Kara Harp Okulu’ndan mezun olan Teğmenlerin sosyal medyaya yansıyan görüntüleriyle ilgili devam eden incelemeye ilişkin açıklamalarda da bulunan Aktürk, “Türk Silahlı Kuvvetleri olaylara disiplin anlayışı içerisinde bakıyor ve işlemleri de hukuk-mevzuat çerçevesinde yerine getiriyor. Kara Harp Okulu Sancak Devir Teslim ve Mezuniyet Töreni sonrasında kamuoyuna yansıyan görüntüler ile ilgili başlatılan inceleme devam etmektedir. Daha önce de ifade ettiğimiz gibi bahse konu olay her yönüyle büyük bir titizlik ve hassasiyetle araştırılmakta ve incelenmektedir. İnceleme sonucunda yapılacak tespitlere göre; disiplin mevzuatı kapsamında kastı, kusuru, ihmali veya sorumluluğu olan personel hakkında gereken işlemler yapılacaktır” ifadelerini kullandı.

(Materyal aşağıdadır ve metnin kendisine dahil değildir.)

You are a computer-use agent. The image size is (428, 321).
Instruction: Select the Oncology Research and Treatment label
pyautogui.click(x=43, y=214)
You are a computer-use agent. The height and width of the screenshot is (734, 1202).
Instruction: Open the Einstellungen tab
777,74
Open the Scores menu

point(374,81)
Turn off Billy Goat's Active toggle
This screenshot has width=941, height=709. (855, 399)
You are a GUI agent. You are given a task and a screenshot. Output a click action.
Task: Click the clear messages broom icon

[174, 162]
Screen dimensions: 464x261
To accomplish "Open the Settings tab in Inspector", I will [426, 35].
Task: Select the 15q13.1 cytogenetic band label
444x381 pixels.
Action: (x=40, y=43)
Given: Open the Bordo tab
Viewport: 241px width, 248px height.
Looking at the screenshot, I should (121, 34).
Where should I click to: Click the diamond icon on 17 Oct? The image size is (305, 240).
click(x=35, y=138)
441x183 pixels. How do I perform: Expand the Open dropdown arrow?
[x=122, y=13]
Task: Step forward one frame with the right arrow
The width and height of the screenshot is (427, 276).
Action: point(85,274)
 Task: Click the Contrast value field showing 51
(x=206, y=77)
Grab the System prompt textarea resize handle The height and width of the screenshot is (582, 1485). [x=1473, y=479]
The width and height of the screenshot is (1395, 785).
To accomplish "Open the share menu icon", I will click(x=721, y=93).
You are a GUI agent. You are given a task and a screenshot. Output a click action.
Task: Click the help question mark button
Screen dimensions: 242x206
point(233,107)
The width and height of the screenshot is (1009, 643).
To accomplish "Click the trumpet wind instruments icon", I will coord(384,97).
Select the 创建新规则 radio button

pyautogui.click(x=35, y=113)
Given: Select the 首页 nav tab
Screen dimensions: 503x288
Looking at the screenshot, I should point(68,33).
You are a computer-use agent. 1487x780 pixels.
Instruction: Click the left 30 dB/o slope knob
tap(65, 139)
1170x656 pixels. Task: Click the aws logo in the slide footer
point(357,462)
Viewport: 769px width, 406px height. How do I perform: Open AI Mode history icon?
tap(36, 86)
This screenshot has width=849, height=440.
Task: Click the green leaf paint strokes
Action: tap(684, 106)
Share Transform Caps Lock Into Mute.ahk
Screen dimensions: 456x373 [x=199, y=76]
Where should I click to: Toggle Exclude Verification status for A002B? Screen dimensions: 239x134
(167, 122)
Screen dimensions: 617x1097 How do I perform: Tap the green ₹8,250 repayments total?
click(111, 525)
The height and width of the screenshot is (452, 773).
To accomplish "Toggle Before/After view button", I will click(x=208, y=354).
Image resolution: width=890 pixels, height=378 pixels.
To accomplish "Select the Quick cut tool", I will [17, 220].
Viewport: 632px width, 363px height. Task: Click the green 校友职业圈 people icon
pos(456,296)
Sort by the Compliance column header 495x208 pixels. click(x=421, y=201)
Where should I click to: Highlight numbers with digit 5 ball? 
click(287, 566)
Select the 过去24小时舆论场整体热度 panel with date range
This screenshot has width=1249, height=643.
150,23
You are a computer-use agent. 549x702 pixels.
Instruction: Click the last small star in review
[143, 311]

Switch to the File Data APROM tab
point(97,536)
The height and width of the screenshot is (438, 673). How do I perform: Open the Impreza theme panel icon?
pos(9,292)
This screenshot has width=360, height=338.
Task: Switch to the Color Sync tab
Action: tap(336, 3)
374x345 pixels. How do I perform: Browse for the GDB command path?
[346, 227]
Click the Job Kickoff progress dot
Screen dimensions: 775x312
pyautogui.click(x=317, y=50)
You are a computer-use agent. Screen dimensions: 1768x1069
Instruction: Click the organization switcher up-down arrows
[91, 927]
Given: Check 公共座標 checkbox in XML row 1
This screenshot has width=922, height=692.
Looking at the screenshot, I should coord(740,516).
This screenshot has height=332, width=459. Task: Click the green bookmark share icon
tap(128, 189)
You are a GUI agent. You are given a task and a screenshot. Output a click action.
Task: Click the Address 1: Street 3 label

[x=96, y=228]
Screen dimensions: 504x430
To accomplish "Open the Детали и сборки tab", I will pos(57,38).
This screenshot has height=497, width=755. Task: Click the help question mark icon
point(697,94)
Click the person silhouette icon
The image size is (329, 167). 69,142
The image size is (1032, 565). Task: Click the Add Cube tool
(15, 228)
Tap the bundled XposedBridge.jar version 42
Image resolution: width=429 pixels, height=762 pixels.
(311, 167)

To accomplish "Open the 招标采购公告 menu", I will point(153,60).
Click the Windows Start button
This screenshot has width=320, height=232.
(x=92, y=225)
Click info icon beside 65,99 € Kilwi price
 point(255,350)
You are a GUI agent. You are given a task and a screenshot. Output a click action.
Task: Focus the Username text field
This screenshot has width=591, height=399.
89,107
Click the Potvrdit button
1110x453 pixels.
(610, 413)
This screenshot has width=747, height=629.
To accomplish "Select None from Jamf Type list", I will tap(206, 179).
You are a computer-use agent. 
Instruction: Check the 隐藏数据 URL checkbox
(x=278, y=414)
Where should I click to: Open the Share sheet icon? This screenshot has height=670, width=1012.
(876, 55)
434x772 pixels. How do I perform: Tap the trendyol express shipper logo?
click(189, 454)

Ayrıca görüntülere yansıyan anda ilişkin de bilgilendirmelerde bulunan Aktürk, andın ilk defa 29 Ocak 1999’da yönergeye eklendiğini ve mezuniyet törenlerinde uygulanmasına başlandığını fakat 29 Mart 2023’te yönergede yapılan değişiklikle törenlerde yapılacak mezuniyet andının şimdiki halini aldığını dile getirdi.
“ABD ile GKRY arasında yapılan ‘Savunma İş Birliğine İlişkin Yol Haritası’ anlaşmasını şiddetle kınıyoruz”
ABD ile Güney Kıbrıs Rum Yönetimi ile yapılan askeri anlaşma hakkında da açıklamalarda bulunan Tuğamiral Aktürk, “ABD ile GKRY arasında yapılan ‘Savunma İş Birliğine İlişkin Yol Haritası’ anlaşmasını şiddetle kınıyoruz. Dışişleri Bakanlığımızın da ifade ettiği gibi; Kıbrıs Türk tarafının güvenliği hilafına atılan bu adımlar, ABD’nin Kıbrıs Adası’na yönelik tarafsız tutumuna zarar vermektedir. Bu kapsamda KKTC’yi yok sayan ve GKRY’yi adanın tek temsilcisi olarak gören yaklaşım gözden geçirilmelidir. Ayrıca her fırsatta Ada’da adil ve kalıcı barıştan söz eden ABD’nin bu tutumunu, sergileyeceği tarafsız yaklaşım ile de ortaya koymasını bekliyoruz. Ada’da sürdürülebilir bir çözüm için tek gerçekçi yol ‘egemen eşitlik ve eşit uluslararası statü’ temelinde işbirliğine dayalı bir ilişkiyle mümkündür” değerlendirmesinde bulundu.